**Data provided**.
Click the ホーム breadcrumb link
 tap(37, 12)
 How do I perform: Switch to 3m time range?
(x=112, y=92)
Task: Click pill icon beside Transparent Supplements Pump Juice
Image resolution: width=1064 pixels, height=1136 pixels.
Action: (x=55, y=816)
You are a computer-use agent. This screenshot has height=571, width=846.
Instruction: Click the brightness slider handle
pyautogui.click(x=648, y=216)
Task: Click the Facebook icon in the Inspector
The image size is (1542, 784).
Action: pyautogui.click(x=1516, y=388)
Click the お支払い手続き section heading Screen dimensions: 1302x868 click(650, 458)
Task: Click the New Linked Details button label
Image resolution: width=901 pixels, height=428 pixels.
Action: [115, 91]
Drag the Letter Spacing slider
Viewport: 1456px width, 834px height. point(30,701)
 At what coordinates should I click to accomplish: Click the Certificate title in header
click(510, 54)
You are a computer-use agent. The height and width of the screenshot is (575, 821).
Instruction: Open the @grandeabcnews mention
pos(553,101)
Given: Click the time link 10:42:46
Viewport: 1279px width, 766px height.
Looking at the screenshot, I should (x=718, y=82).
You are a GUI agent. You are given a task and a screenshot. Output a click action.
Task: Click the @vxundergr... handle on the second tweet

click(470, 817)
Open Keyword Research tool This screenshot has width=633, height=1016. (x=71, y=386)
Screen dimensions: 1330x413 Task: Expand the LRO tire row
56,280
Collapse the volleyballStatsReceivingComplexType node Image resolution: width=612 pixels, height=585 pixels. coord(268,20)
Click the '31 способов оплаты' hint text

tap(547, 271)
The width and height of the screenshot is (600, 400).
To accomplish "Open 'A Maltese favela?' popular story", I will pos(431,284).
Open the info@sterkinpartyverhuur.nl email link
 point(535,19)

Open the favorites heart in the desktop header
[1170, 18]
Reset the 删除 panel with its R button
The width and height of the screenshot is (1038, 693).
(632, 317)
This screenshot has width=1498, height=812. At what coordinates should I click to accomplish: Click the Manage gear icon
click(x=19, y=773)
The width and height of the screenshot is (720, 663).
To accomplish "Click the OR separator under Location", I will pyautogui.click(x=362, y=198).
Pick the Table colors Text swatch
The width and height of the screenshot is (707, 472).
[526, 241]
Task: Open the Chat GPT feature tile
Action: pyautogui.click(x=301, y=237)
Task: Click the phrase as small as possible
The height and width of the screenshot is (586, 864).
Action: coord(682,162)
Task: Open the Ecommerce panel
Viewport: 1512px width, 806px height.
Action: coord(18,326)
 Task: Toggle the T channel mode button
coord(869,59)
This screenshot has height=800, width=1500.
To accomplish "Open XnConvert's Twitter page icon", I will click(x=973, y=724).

**Goal**. Rewrite the material from the line with "Click the お支払い手続き" up to and including the line with "click(x=19, y=773)" as a JSON list of strings, one string per line, leaving out blank lines.

**Task result**.
[
  "Click the お支払い手続き section heading Screen dimensions: 1302x868 click(650, 458)",
  "Task: Click the New Linked Details button label",
  "Image resolution: width=901 pixels, height=428 pixels.",
  "Action: [115, 91]",
  "Drag the Letter Spacing slider",
  "Viewport: 1456px width, 834px height. point(30,701)",
  " At what coordinates should I click to accomplish: Click the Certificate title in header",
  "click(510, 54)",
  "You are a computer-use agent. The height and width of the screenshot is (575, 821).",
  "Instruction: Open the @grandeabcnews mention",
  "pos(553,101)",
  "Given: Click the time link 10:42:46",
  "Viewport: 1279px width, 766px height.",
  "Looking at the screenshot, I should (x=718, y=82).",
  "You are a GUI agent. You are given a task and a screenshot. Output a click action.",
  "Task: Click the @vxundergr... handle on the second tweet",
  "click(470, 817)",
  "Open Keyword Research tool This screenshot has width=633, height=1016. (x=71, y=386)",
  "Screen dimensions: 1330x413 Task: Expand the LRO tire row",
  "56,280",
  "Collapse the volleyballStatsReceivingComplexType node Image resolution: width=612 pixels, height=585 pixels. coord(268,20)",
  "Click the '31 способов оплаты' hint text",
  "tap(547, 271)",
  "The width and height of the screenshot is (600, 400).",
  "To accomplish \"Open 'A Maltese favela?' popular story\", I will pos(431,284).",
  "Open the info@sterkinpartyverhuur.nl email link",
  " point(535,19)",
  "Open the favorites heart in the desktop header",
  "[1170, 18]",
  "Reset the 删除 panel with its R button",
  "The width and height of the screenshot is (1038, 693).",
  "(632, 317)",
  "This screenshot has width=1498, height=812. At what coordinates should I click to accomplish: Click the Manage gear icon",
  "click(x=19, y=773)"
]